Collection entries:
_ _ _ _ _ _ _

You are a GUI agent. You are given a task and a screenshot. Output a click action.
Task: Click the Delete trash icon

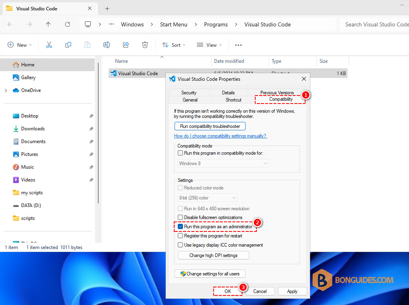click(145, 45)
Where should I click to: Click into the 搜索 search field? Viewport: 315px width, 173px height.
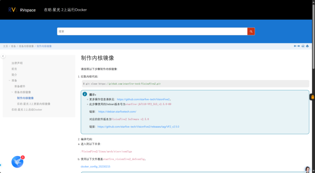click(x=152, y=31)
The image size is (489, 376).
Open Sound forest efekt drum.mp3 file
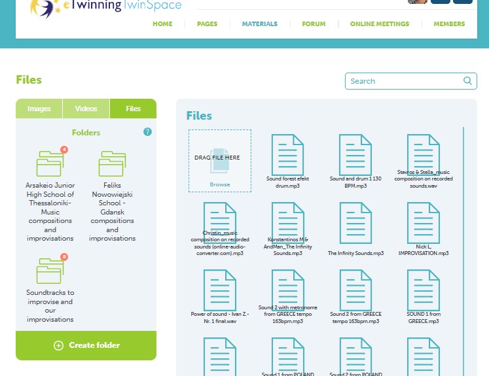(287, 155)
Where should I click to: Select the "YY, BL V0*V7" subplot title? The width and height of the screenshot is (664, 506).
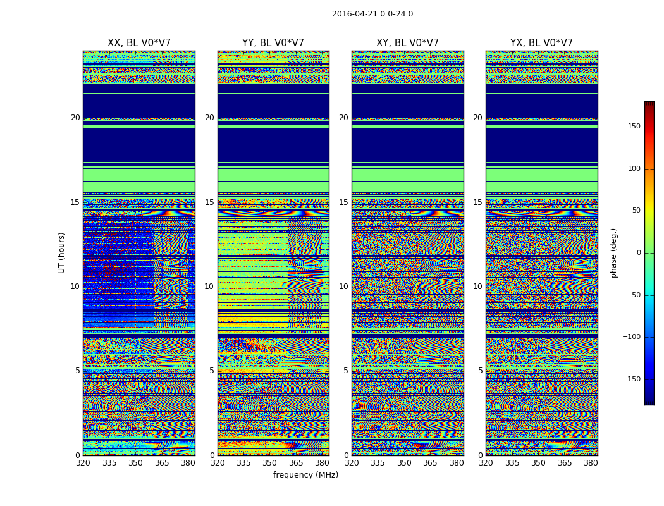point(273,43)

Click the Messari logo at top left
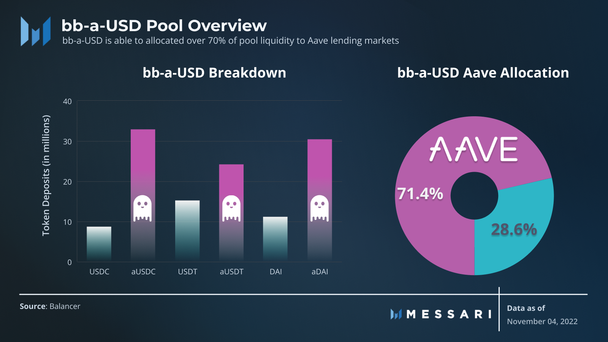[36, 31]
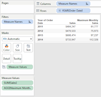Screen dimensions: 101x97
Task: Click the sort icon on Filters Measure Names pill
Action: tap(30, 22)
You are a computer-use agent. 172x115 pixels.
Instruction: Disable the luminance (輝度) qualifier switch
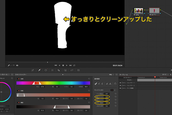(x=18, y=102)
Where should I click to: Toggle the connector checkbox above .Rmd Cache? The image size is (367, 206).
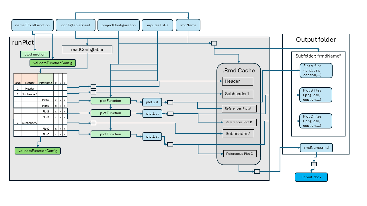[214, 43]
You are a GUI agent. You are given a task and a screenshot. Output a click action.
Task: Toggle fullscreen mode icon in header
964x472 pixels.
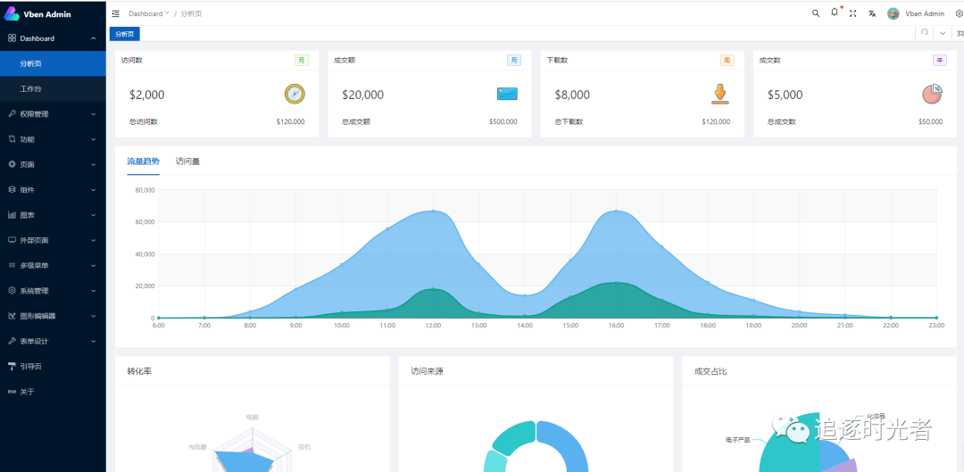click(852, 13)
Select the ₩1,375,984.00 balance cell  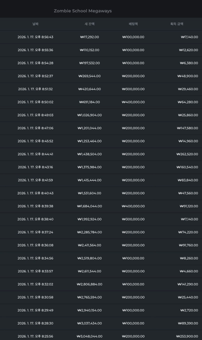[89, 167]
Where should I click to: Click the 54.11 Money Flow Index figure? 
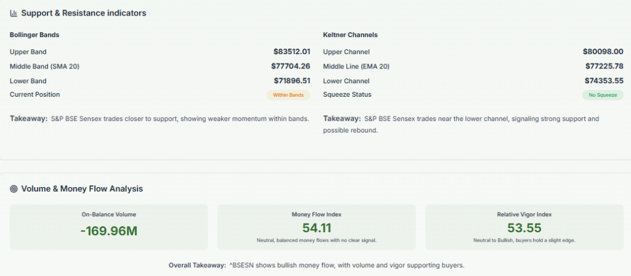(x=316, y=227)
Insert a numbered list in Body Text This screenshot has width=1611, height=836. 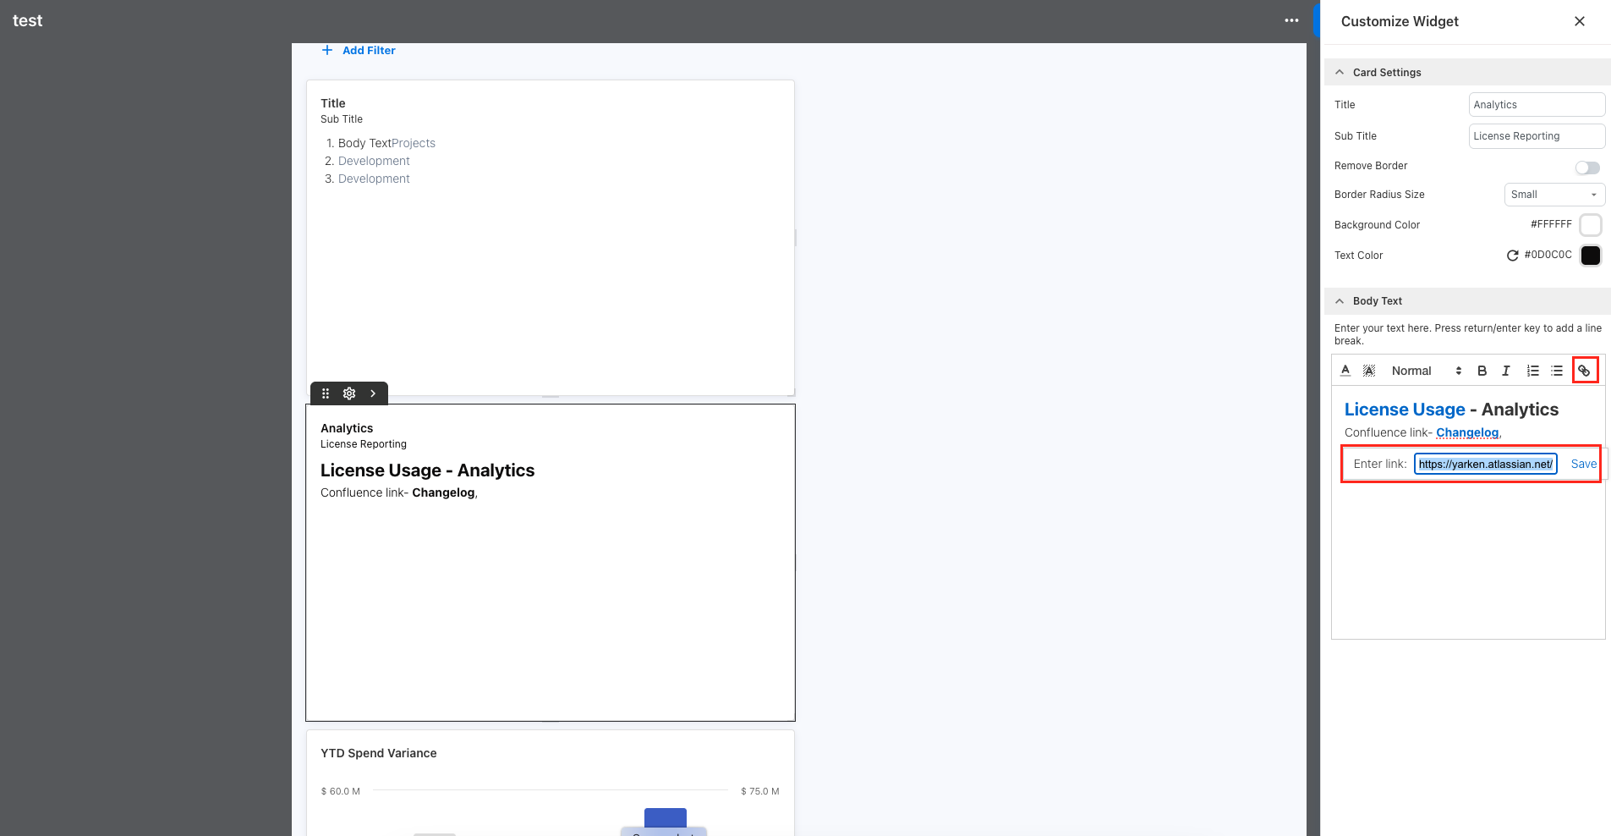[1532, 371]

_ _ _ _ _ _ _

• Problem to work on: Only one stretch of the entries above is needed: the lines from the one containing "Open Sound forest efekt drum.mp3 file" through the one containing "You are a computer-use agent. 172x115 pixels.". Copy it exactly, without the pictures.

• Worked solution:
Open Sound forest efekt drum.mp3 file
(287, 155)
Where should I click to: Select the "YY, BL V0*V7" subplot title? The width and height of the screenshot is (664, 506).
point(273,43)

Click the Messari logo at top left
[36, 31]
Screen dimensions: 101x97
Task: Click the sort icon on Filters Measure Names pill
Action: tap(30, 22)
You are a computer-use agent. 172x115 pixels.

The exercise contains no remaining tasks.